→ Exercise aim
From the line that contains "The height and" down to the last line of the entries, please return everything exactly, except the pictures.
(Beginning of Records)
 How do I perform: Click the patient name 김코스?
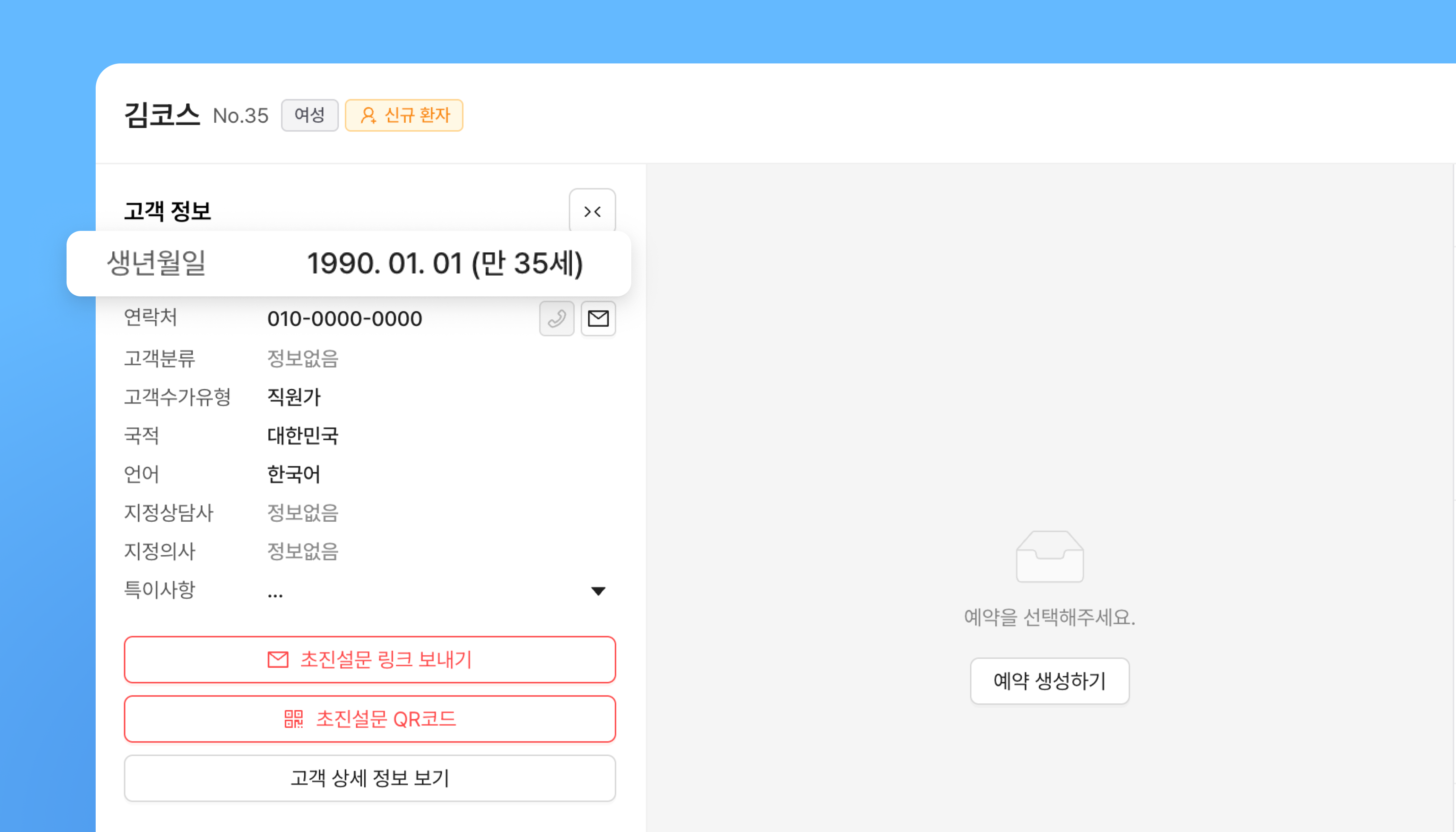(162, 115)
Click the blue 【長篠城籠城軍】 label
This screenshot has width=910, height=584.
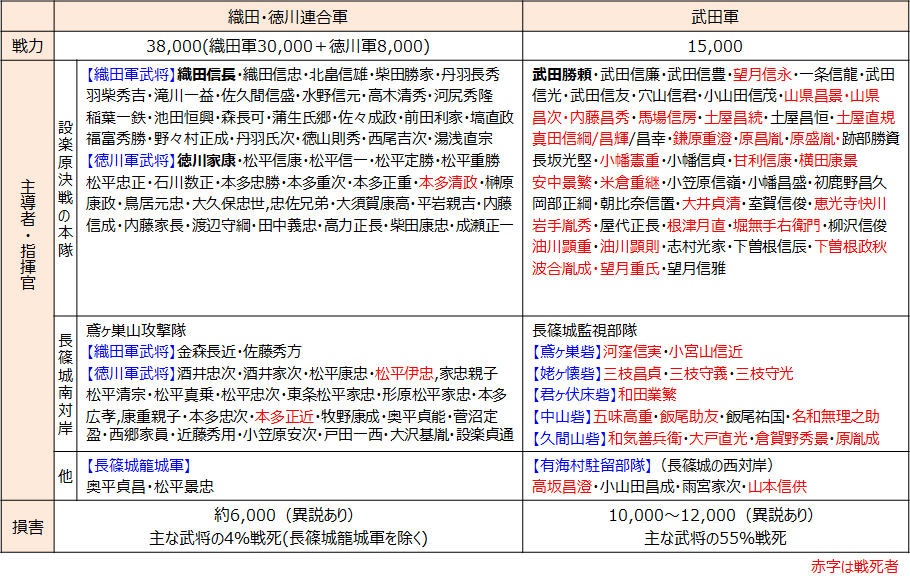138,465

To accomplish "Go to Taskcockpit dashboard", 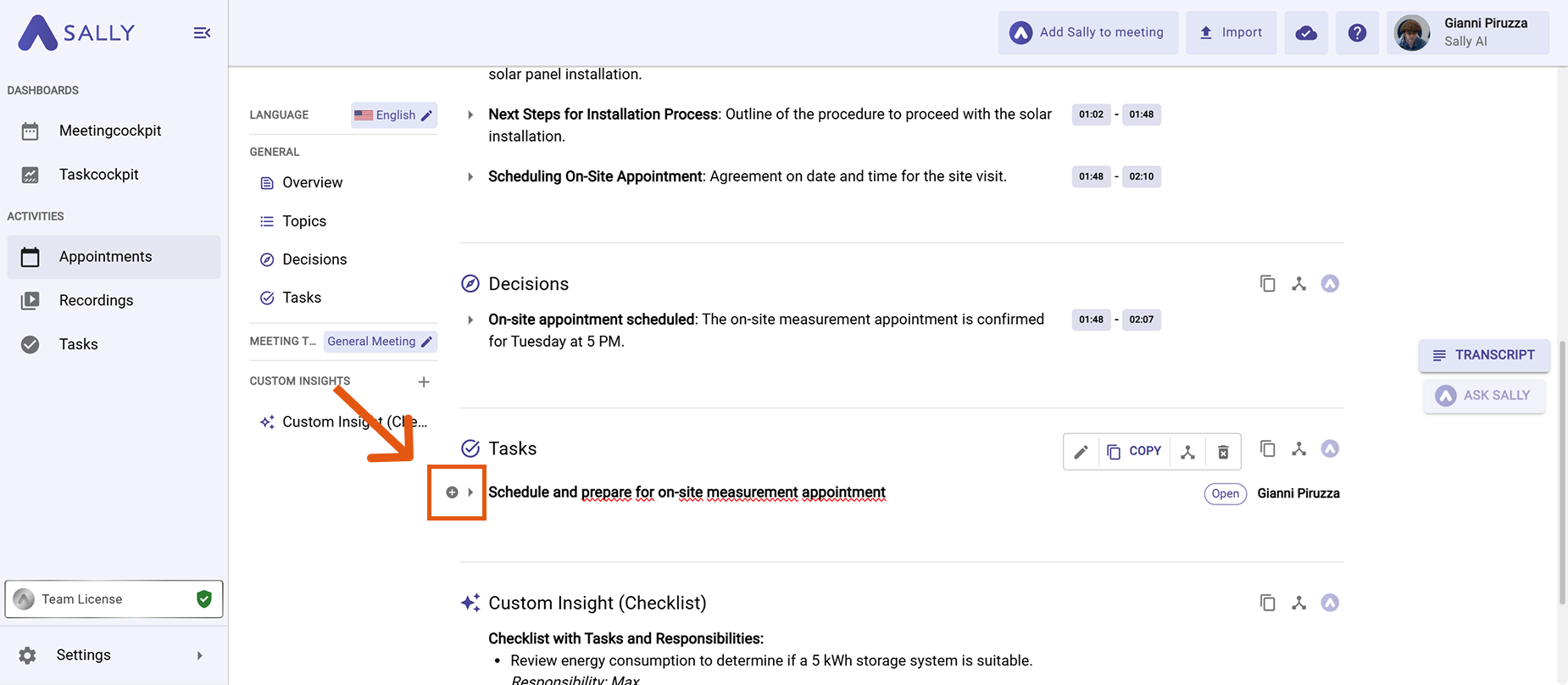I will pyautogui.click(x=98, y=175).
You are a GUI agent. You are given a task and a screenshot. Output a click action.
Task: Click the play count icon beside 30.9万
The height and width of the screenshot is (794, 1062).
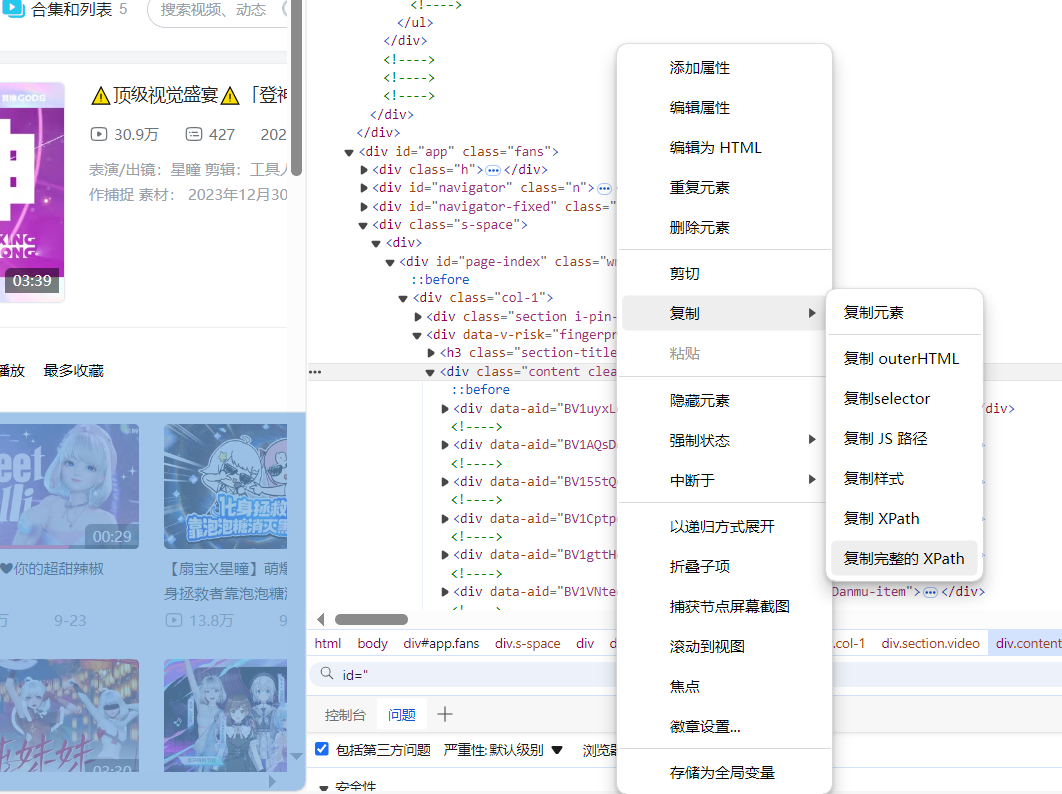pos(98,134)
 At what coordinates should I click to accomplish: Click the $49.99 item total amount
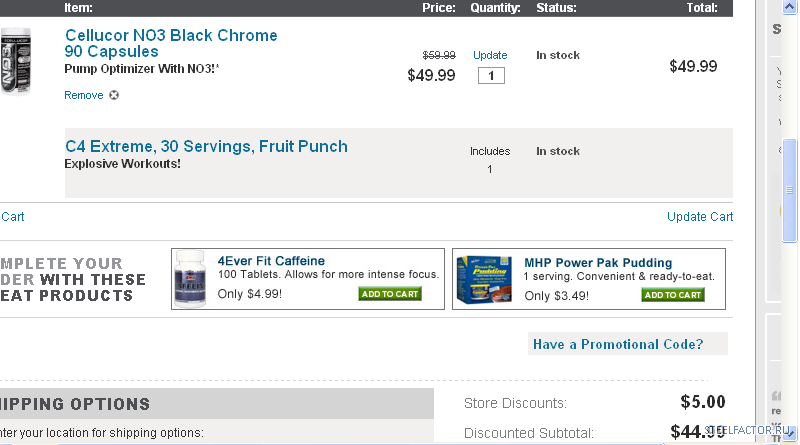click(693, 67)
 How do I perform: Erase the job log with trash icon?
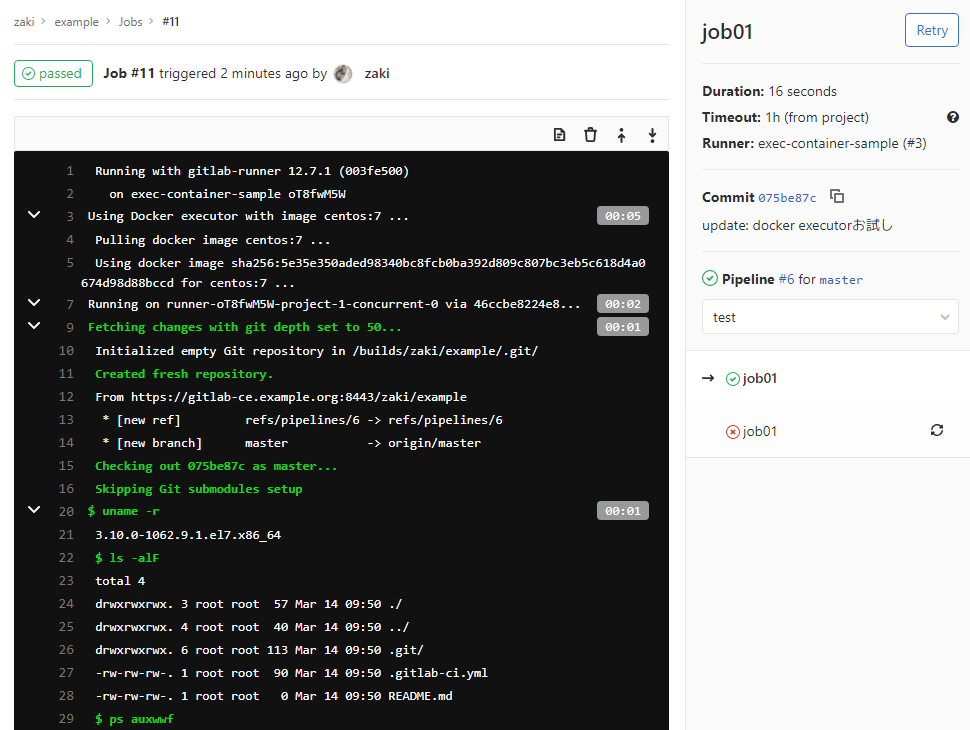click(590, 134)
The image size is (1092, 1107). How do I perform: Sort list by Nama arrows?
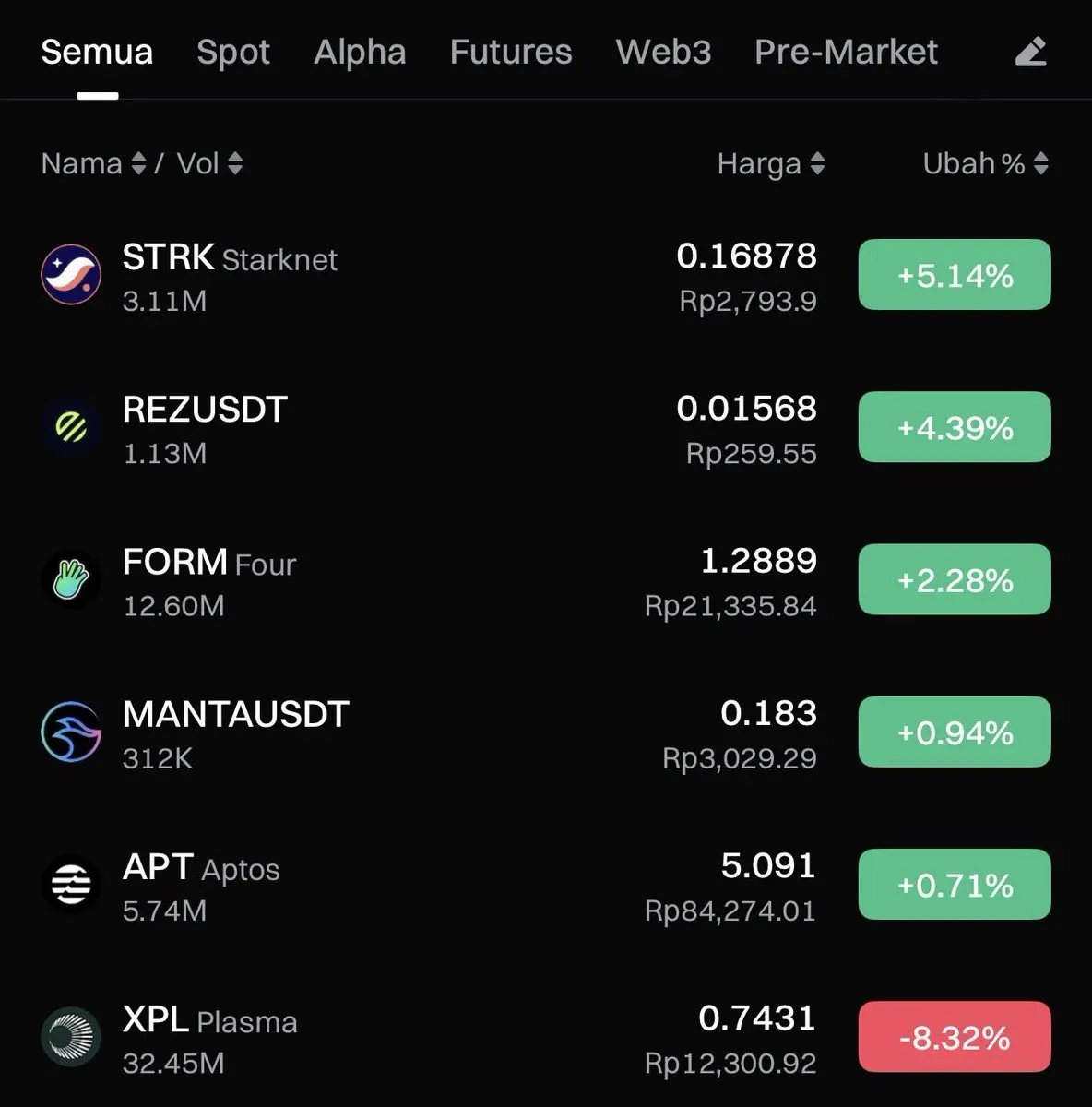(x=138, y=164)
(End of Records)
→ Answer section
The height and width of the screenshot is (794, 1062).
pos(98,134)
 At what coordinates should I click to accomplish: Click the $49.99 item total amount
click(693, 67)
 How do I perform: Erase the job log with trash icon?
click(590, 134)
The image size is (1092, 1107). How do I perform: Sort list by Nama arrows?
(x=138, y=164)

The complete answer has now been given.